No se veía un alma por el barrio. La lluvia había arreciado y tuvo que correr hasta la esquina en la que había quedado con Ángel. Se había calado, y los zapatos que se habían hundido en el fango al atravesar la calzada estaban irreconocibles. Se quedó esperando. Eran las cinco menos veinte y Ángel no podía tardar. Pero quince minutos después todavía no había dado señales de vida. Mario no cesaba de mirar en todas las direcciones esperando que apareciera y mil preguntas se enredaban en su cerebro buscando las razones de ese retraso, o incluso llegando a temer que su amigo se había echado atrás dejándole en la estacada. Pensamiento rechazado de inmediato pero que le había creado una gran zozobra. Quizá se hubiera extraviado. No conocía esa zona de la ciudad, y aunque estuvieron dibujando en un papel el camino, pudiera ser que se hubiera metido por una calle equivocada. Don Antonio ya estaba a punto de llegar y si Ángel no se presentaba, de nada servía todo lo planeado pues los dos se necesitaban para llevar a cabo su propósito. Habría que esperar al próximo domingo y eso significaba volver a pasar otra semana desasosegados. Por añadidura, veía que no le iba a quedar más remedio que someterse esa tarde al acoso de

Don Antonio sin oponer resistencia si querían mantenerle confiado. Pensar en tener que pasar por lo mismo que hacía años le ponía enfermo, y en su interior, pues nada debía señalar su presencia en esa calle, lanzó un gran signo de protesta, de desesperación por el papel que el destino le hacía jugar. Se movió agitado dando unos pasos, casi brincos, que lo calmasen. Los minutos no tenían piedad, ni personalidad, ni entidad, eran solamente minutos que continuaban avanzando por más que Mario quisiera que aminoraran su marcha. Temiendo que Ángel se hubiese confundido de esquina, salió disparado bajo la lluvia hasta el otro extremo de la calle. Allí tampoco estaba. Volvió sobre sus pasos sin haber parado de correr y cuando ya estaba llegando, vio a su amigo corriendo también que levantaba el brazo anunciándole que le había visto. Tampoco se había cambiado y seguía con el traje obligado de los domingos.

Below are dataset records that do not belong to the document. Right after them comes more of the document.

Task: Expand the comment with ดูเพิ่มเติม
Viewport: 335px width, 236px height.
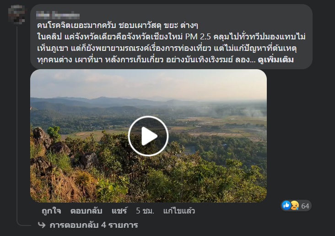Action: (x=276, y=60)
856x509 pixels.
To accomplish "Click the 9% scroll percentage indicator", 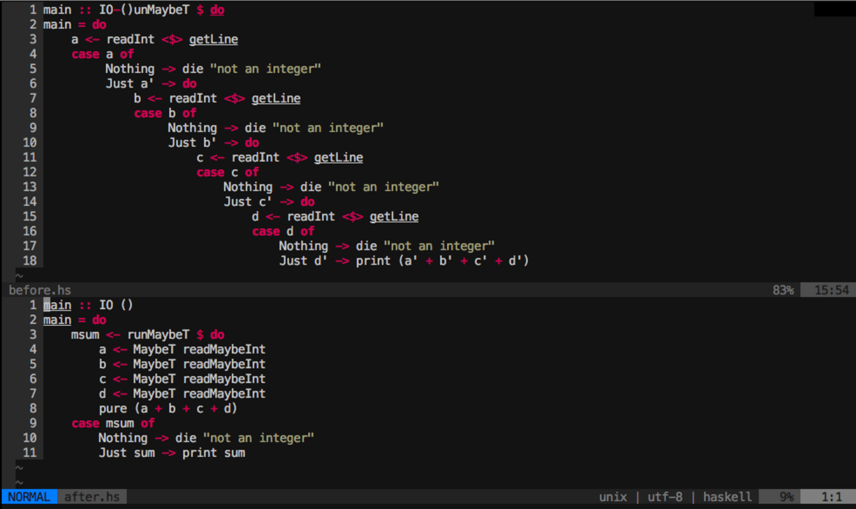I will click(786, 497).
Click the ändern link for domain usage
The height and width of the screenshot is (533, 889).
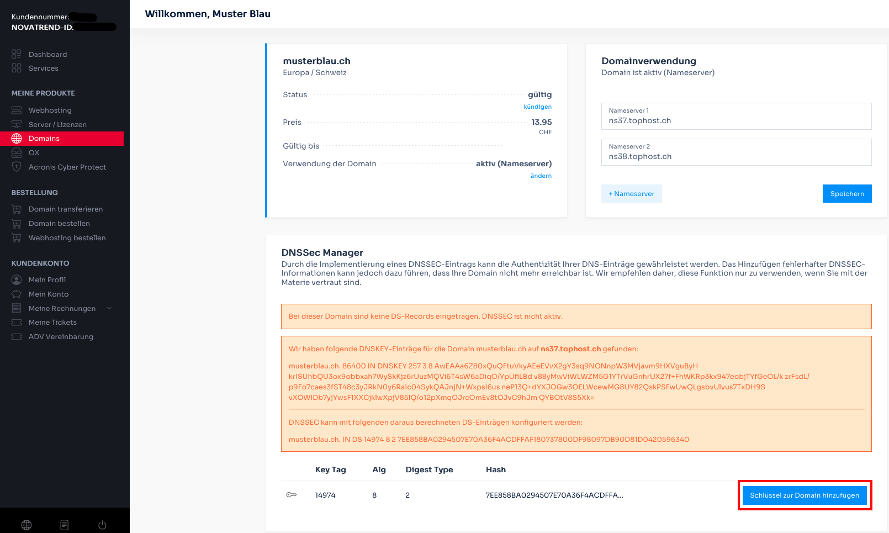pos(541,176)
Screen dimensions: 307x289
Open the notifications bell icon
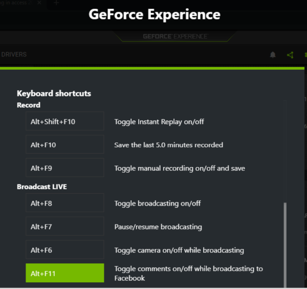tap(273, 55)
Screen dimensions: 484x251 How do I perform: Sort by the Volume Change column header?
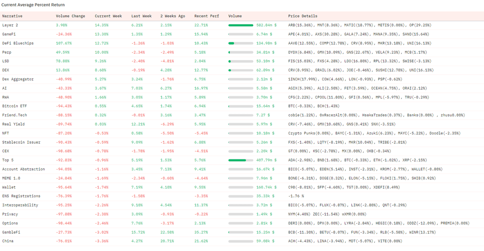coord(70,16)

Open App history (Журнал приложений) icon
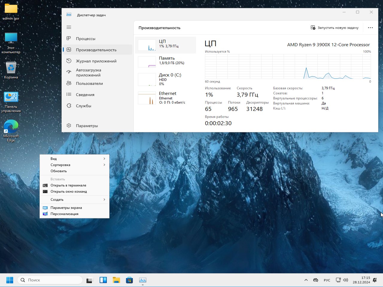[x=69, y=61]
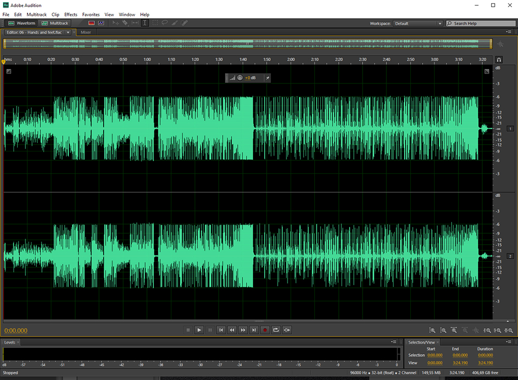Toggle Skip Selection button
Image resolution: width=518 pixels, height=380 pixels.
pyautogui.click(x=287, y=330)
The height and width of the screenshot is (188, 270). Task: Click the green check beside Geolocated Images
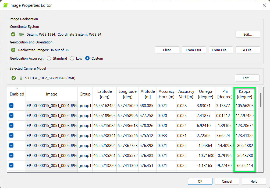13,50
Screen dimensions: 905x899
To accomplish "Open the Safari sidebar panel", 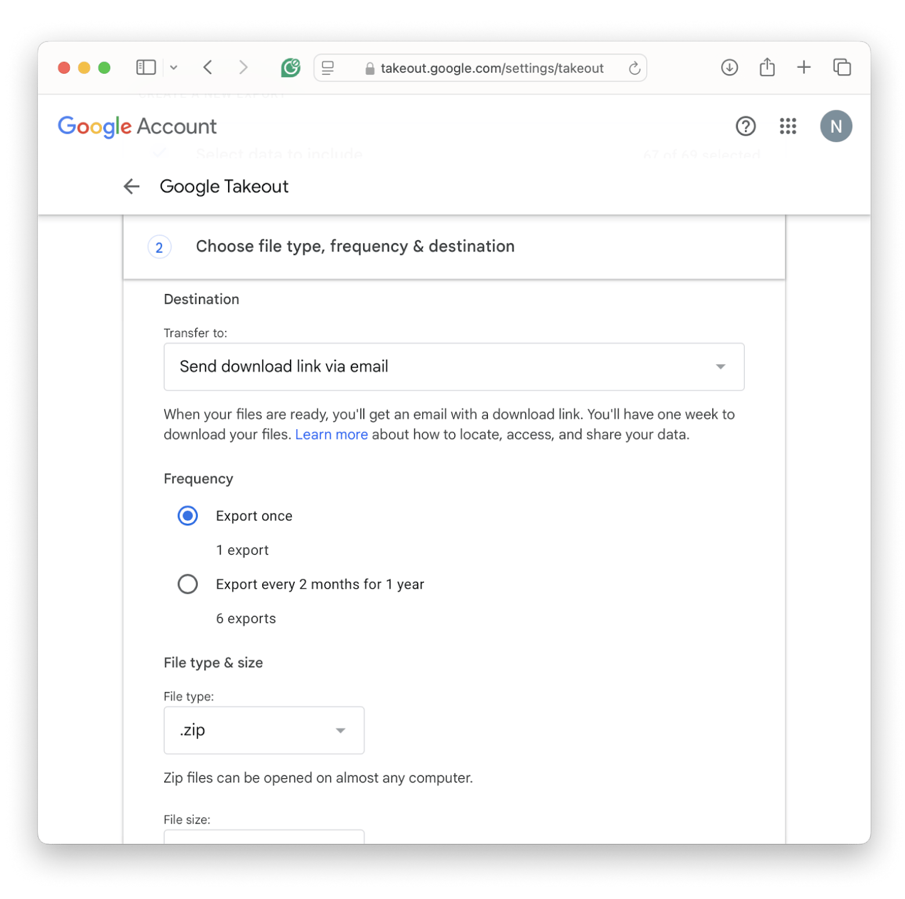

—Mi padre estaba empeñado en que me tenía que quedar para ayudar a cargar algunas cosas en el coche de Don Antonio de quien, como si yo no lo supiera, me decía que iba a llegar de un momento a otro —comenzó a contar Ángel apresurando sus palabras y con la respiración entrecortada después de haber estado corriendo casi todo el camino—. No me dejaba marchar, pero al final me he escapado. Imagino que estarías inquieto con mi retraso.

—Bueno, ya estás aquí. Vamos a la puerta de la casa —contestó Mario ya tranquilizado, acariciando la cabeza de su amigo—. Respira profundamente y cálmate. Necesitamos tener los nervios bien relajados. ¿Recuerdas bien todo lo planeado? No nos queda tiempo de repasar cada paso.

—Sí —replicó Ángel. Luego señaló a lo lejos—. Mira, ahí viene.

El Citroen negro de Don Antonio apareció en el otro extremo de la calle saltando por encima de los baches. Eran las cinco en punto de la tarde.

—Veo que sois puntuales —dijo al verles, mientras daba vuelta a la llave cerrando el contacto—. Así me gusta. ¿Impacientes porque llegase el domingo? —Los ojos le brillaron al hacer la pregunta.